When former MI5 director and current Man Booker Prize judge, Dame Stella Rimington claimed that Twitter and mobile phones were diminishing reading, an age old debate was brought to the fore.
Speaking to the Telegraph, Rimington said: “I think much of the Twittering and emailing and texting and all that sort of stuff that children go in for now may be taking their eyes off reading fiction. When I was young we read more than the average child reads now.”
Rimington was clearly sharing an opinion, rather than a robust piece of research, but various studies do back up her basic assertion that fewer children are picking up books for pleasure.
In 2007, the most recent Progress in International Reading Literacy Study found that the amount of reading taking place outside of school had dropped since 2001.
We also lag behind other countries, with 33% of children in England and Scotland reading for pleasure, compared with the international average of 40%.
Last year, the National Literacy Trust research into reading habits found that children aged between nine and 14 were more likely to use social networking sites, emails, blogs and websites than pick up a book.

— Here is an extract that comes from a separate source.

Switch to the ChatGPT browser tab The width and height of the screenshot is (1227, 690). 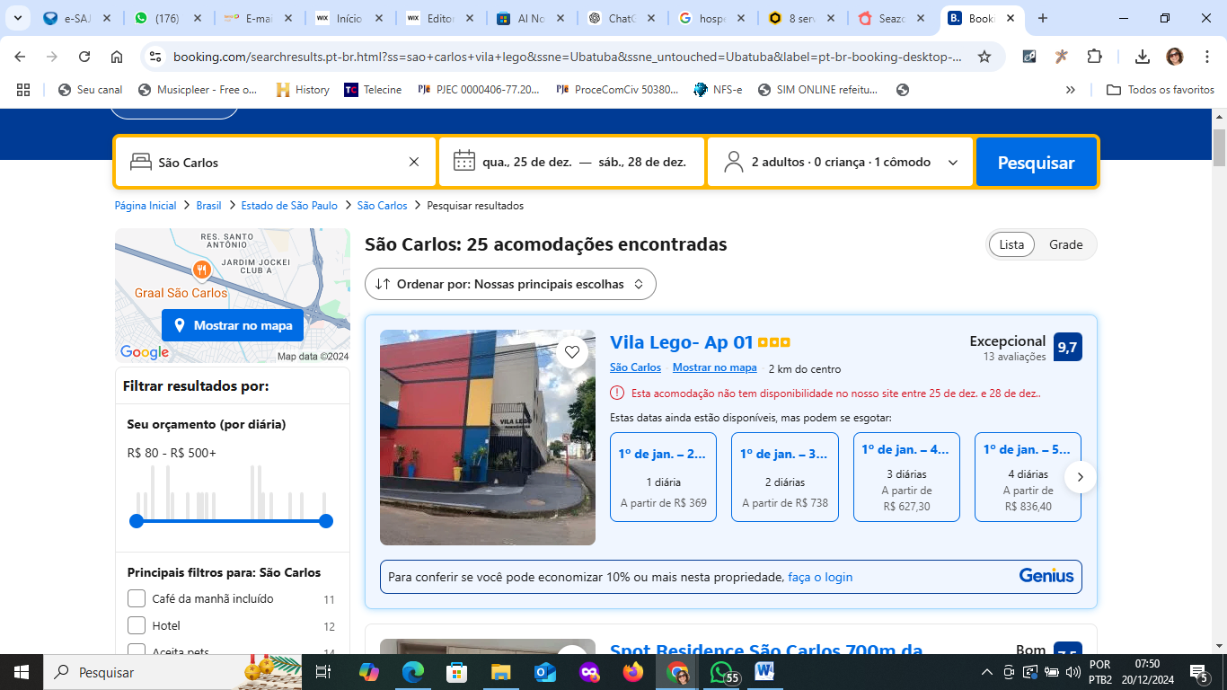tap(622, 18)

Nickie @ Typecast believes that physical books are becoming a thing of the past, and that this is a real shame.
She says: “There is nothing to replace the scent of unread pages of a new book or physically feeling the weight of a book in your hand.“Our parents made so much effort to teach us about reading, from which my own love of writing grew, that I think we need to carry the torch forward.”
However, is there an issue of mixing channels in this resurging debate? When Rimington refers to ‘Twitter’ and ‘texting’ as a direct competitor to books, there is a mismatch. Texting, tweeting, blogging are all communication tools based on the written word, they’re not forms of passive consumption in the same way that hardcopy books are.
If the multitude of interactive platforms available to today’s children and teenagers has turned them away from flat, non-interactive books, it has not stopped them reading altogether.
Indeed, the market for children’s books on iPads is growing, while the Amazon claims that the kindle has increased book sales. “On average,” Amazon vice-president Russ Grandinetti told The New Yorker last year, Kindle users “buy 3.1 times as many books as they did 12 months ago.”
The march of progress will continue whether we – or Rimington – likes it or not. How many of us would give up the telephone and revert to letters, however nice a handwritten note may be on occasion? And how many of us still read a bedtime story to our children, whether it be one with cardboard flaps to lift or interactive stars and shapes to move around?
As Nickie says: “Tradition only fades out if we let it. We can embrace modern technology AND keep things traditional at the same time.”
Do you agree that online communication and texting is a threat to children’s appreciation of stories and books? Does your child use social networking sites and if so, do you see this eating into their reading or writing time?